Saved data entries:
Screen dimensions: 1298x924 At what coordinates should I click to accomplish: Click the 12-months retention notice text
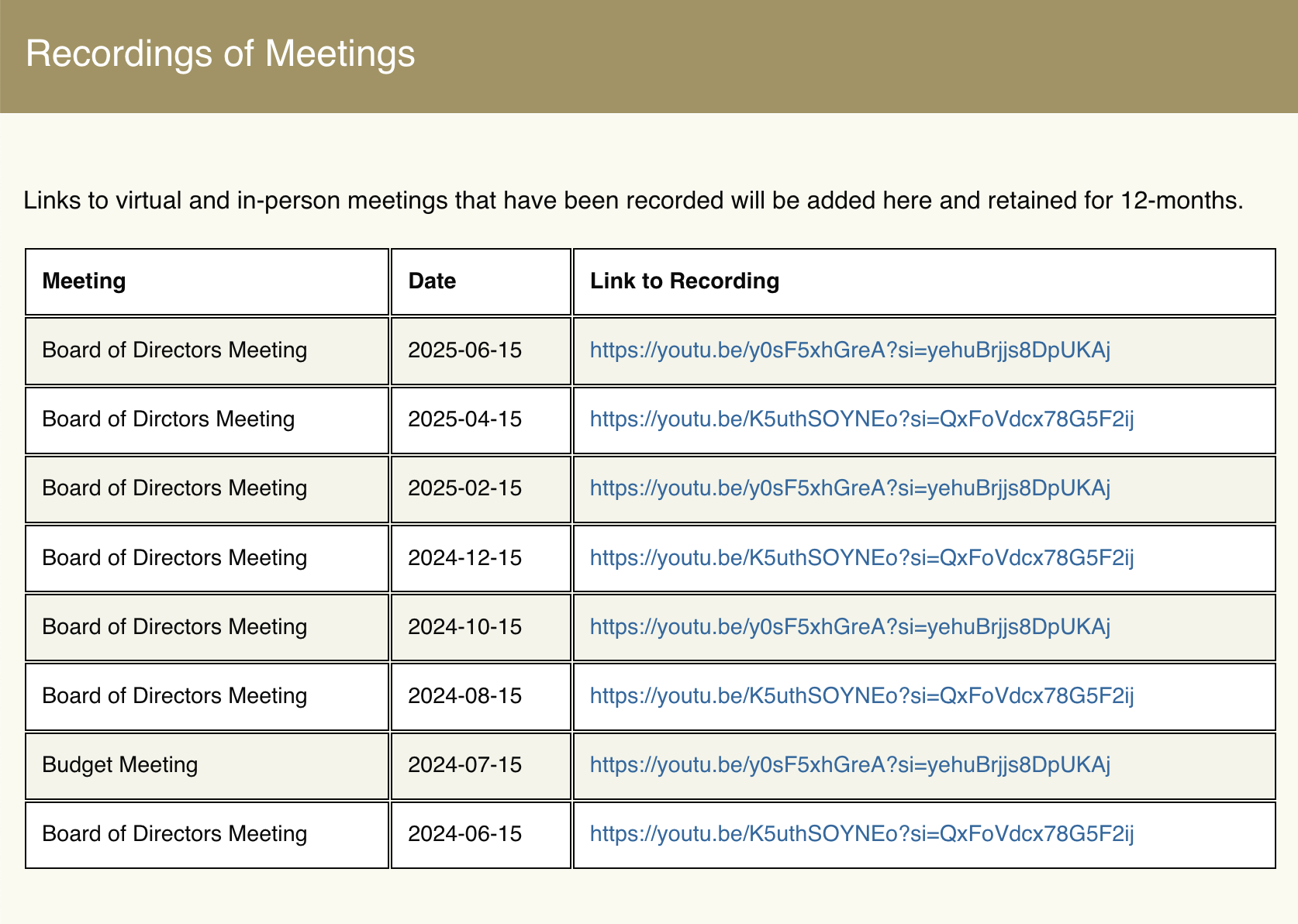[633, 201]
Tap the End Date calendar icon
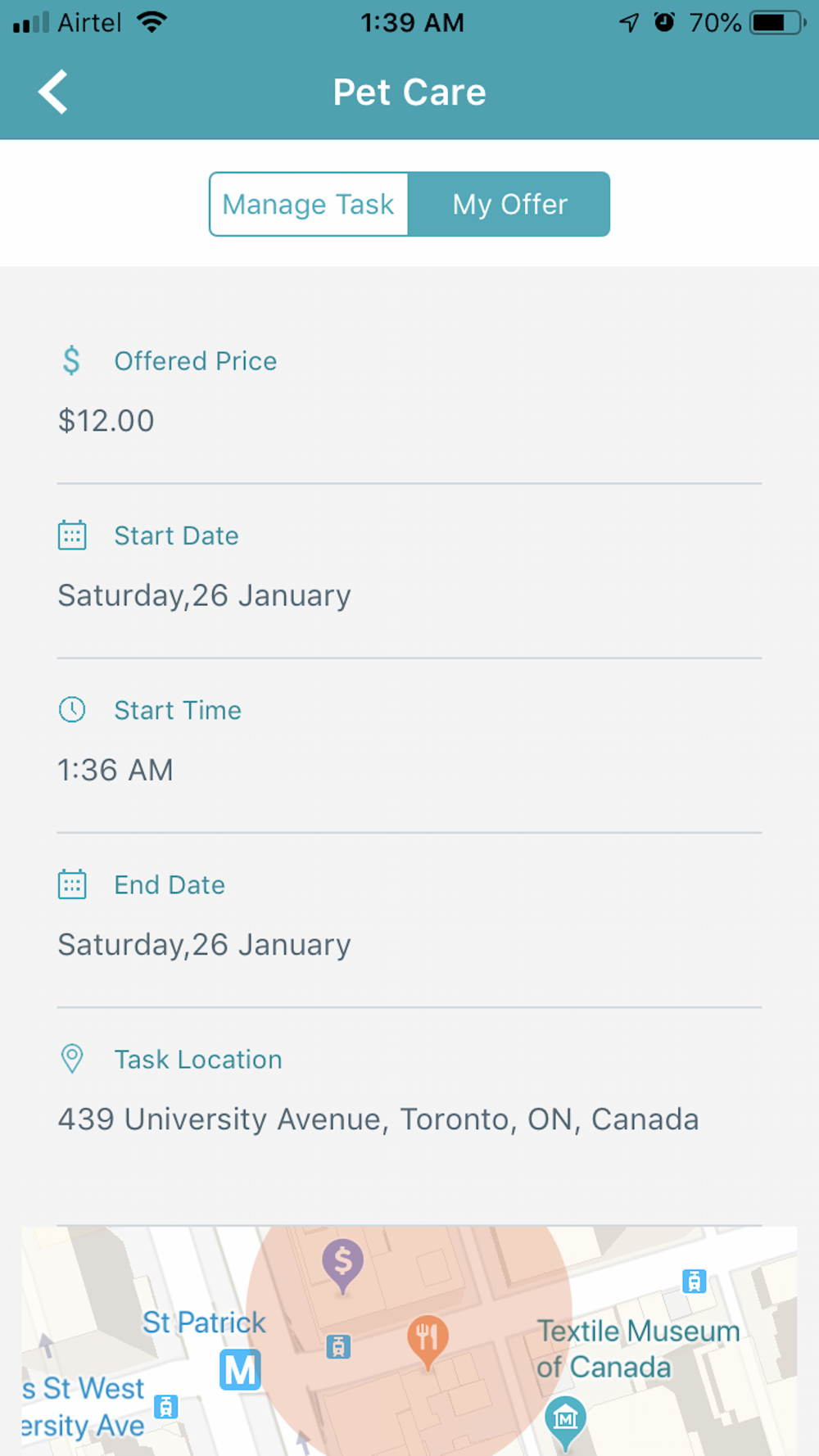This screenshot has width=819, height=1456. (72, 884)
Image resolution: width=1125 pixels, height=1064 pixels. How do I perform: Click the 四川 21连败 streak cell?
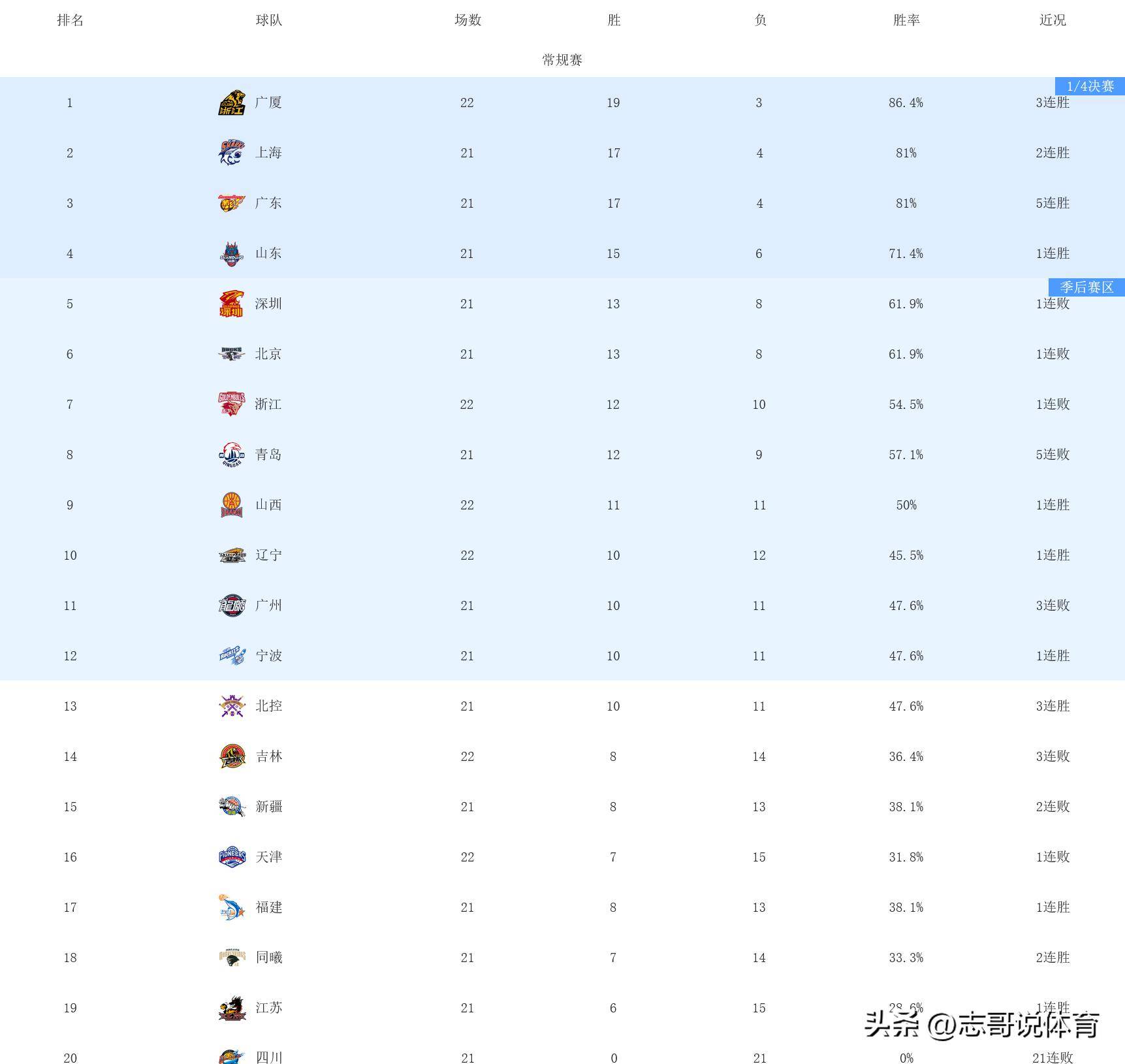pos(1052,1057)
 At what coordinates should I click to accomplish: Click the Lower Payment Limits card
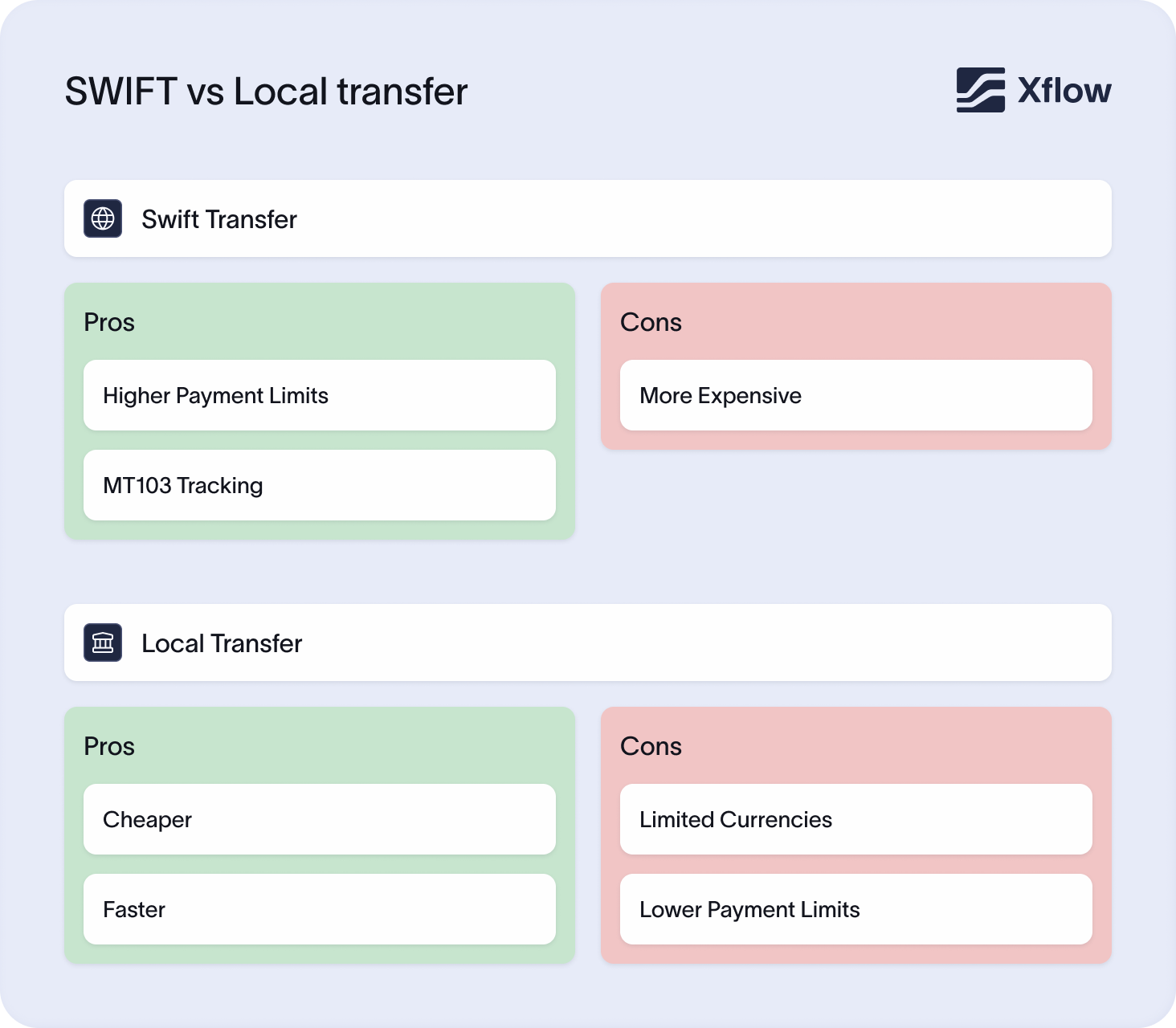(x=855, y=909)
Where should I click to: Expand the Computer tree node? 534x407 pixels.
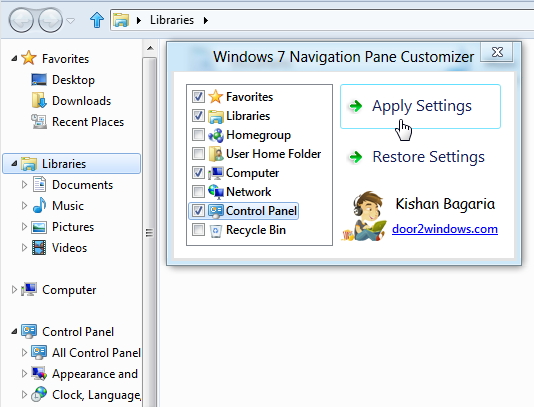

• WHAT YOU HAVE TO DO:
Copy every record character for character. Skip the pictures.

• EXERCISE RESPONSE:
Screen dimensions: 1298x924 At what coordinates should I click to accomplish: Click the 12-months retention notice text
[633, 201]
Tap the End Date calendar icon
This screenshot has width=819, height=1456. (72, 884)
Image resolution: width=1125 pixels, height=1064 pixels. How do I perform: Click the 四川 21连败 streak cell?
pos(1052,1057)
 At what coordinates should I click to accomplish: Click the Lower Payment Limits card
(x=855, y=909)
Where should I click to: Expand the Computer tree node? 534x407 pixels.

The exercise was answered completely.